Bei α₁-AT-Mangel unter 35 % des Mittelwertes vom nativen Typ PiMM findet man Hinweise auf ein beginnendes Risiko von Lungenemphysem und chronisch-obstruktiver Lungenerkrankung, die oft schon im 3. oder 4. Lebensjahrzehnt manifest werden (Tab. 1). Bei Rauchern sind Symptomatik und Mortalität verfrüht und erhöht, da Zigarettenrauch die Makrophagen stimuliert und die Inaktivierung von α₁-AT durch reaktive Sauerstoffspezies unter Bildung von Methioninsulfoxid im aktiven Zentrum (Position 358) verstärkt wird.
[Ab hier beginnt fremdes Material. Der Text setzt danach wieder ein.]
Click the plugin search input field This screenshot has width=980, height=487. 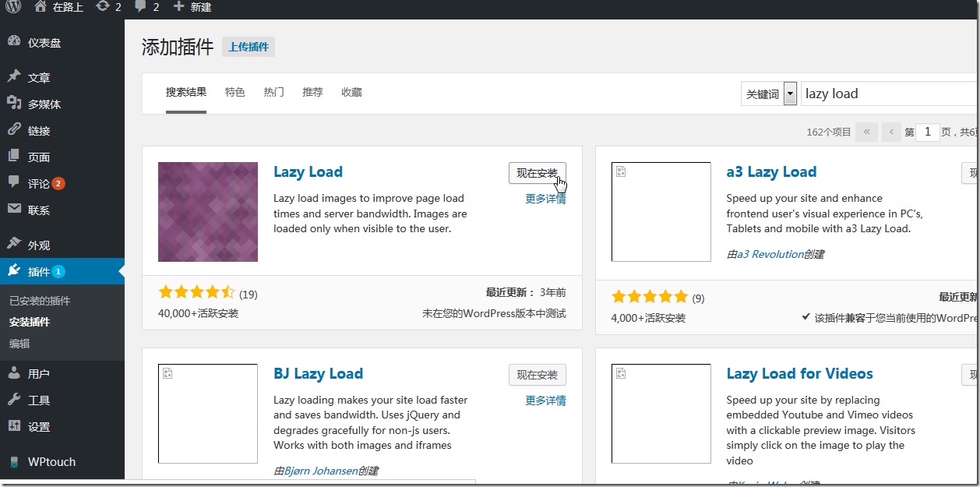[x=888, y=94]
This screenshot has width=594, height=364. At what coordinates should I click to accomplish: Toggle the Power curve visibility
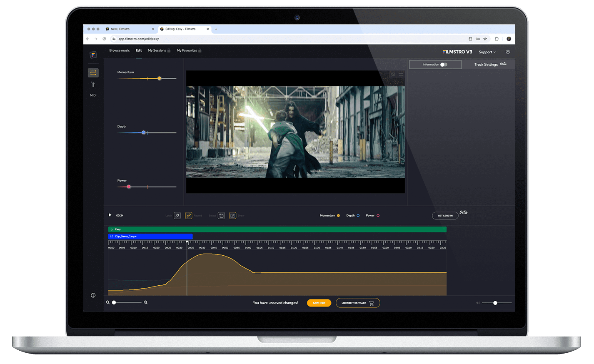click(378, 216)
Diese Zusammenhänge wurden bereits im Jahr 1963 als Laurell-Eriksson-Syndrom beschrieben. Die Krankheitsaktivität kann auch mit dem Biomarker Aa-Val360 der Fibrinogenspaltung geprüft werden. Etwa 35 % aller Lebererkrankungen (Icterus prolongatus, Hepatitis) in der Neonatalperiode sind durch einen α₁-AT-Mangel bedingt. Ungefähr 20 % der Patienten mit hereditärem α₁-AT-Mangel entwickeln nach dem 50. Lebensjahr eine Leberzirrhose und etwa ein Drittel davon ein Leberzellkarzinom. In den Hepatozyten können periportal PAS-positive Granula nachgewiesen werden.
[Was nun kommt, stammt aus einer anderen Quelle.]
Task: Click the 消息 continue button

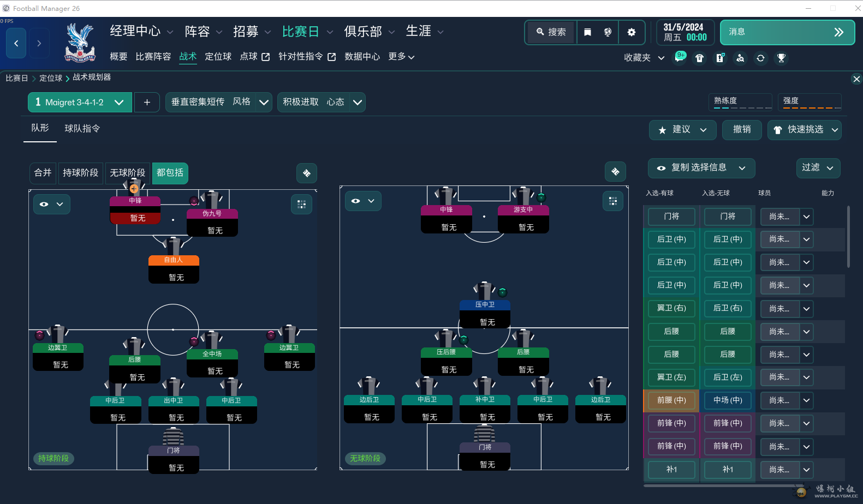Action: click(787, 32)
Serum oder Heparinplasma für Konzentrationsmessungen, EDTA-Blut für PCR-Analytik, 24- oder 72-Stunden-Sammelstuhl für α₁-AT-Clearance bei exsudativer Enteropathie.
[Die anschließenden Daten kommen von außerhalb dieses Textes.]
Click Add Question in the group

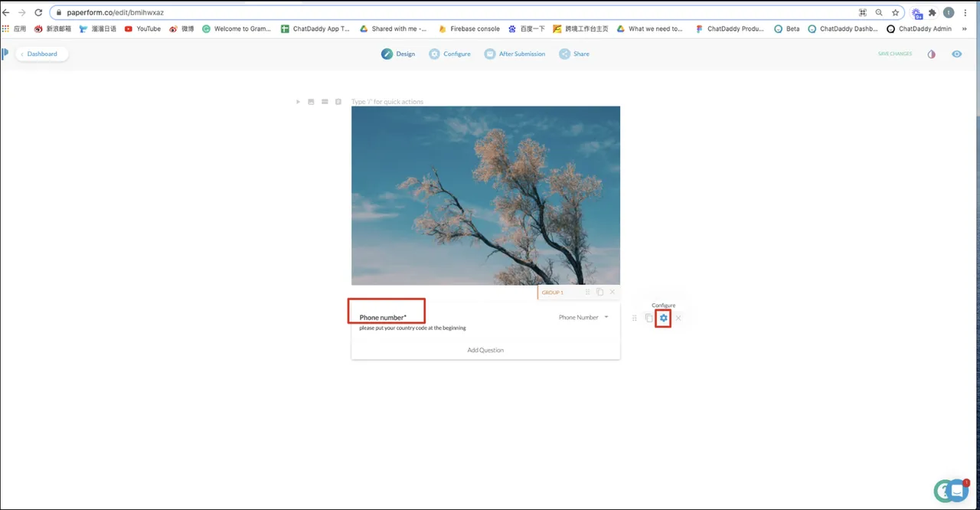(x=485, y=350)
Stabilität im Serum bei 4–6 °C 5 Monate. Stuhl beim Sammeln bei 4 °C aufbewahren, danach sofort bestimmen.

g/L × 19,6 = μmol/L.

Referenzbereiche im Serum (nach CRM 470 Standard): 0,90–1,8 g/L (18–35 μmol/L).

<1 Monat: 1,24–3,48 g/L

1–6 Monate: 1,11–2,97 g/L

7 Monate–2 Jahre: 0,95–2,51 g/L

>2 Jahre: 1,10–2,80 g/L

Erhöhungen der α₁-AT-Konzentration sind ohne klinische Bedeutung, da zur Erkennung der Akute-Phase-Reaktion oder eines Tumorgeschehens besser geeignete Parameter zur Verfügung stehen. Falsch hohe Werte durch Überlagerung einer Akute-Phase-Reaktion lassen sich durch Mitbestimmung von CRP (C-reaktives Protein) und/oder Tumormarker ausschließen. Niedrige Konzentrationen können auch bei erhöhtem Katabolismus, nephrotischem Syndrom, Verbrennungen und akuter Pankreatitis auftreten. Deshalb ist die Phänotypisierung zur Aufdeckung von genetischen Varianten wie PiZZ, PiMZ, PiSZ oder PiSS wichtig.

Unerwartet frühzeitiges Auftreten eines Lungenemphysems und/oder einer chronisch-aktiven Hepatitis bzw. Leberzirrhose sollten immer an einen α₁-AT-Mangel denken lassen, besonders wenn die α₁-Globulinfraktion auf <1,5 % vermindert ist. In der Leberbiopsie kann das akkumulierte mutierte α₁-AT immunzytochemisch nachgewiesen werden. Wenn durch Phäno- und Genotypisierung der α₁-AT-Mangel als Z-, S- oder Nullvariante bestätigt wurde, verbleibt bei symptomatischen Emphysempatienten nur die Substitution von hochgereinigtem PiMM (60 mg/kg KG wöchentlich). Die Serumkonzentration von PiMM kann damit auf 0,3 g/L angehoben werden.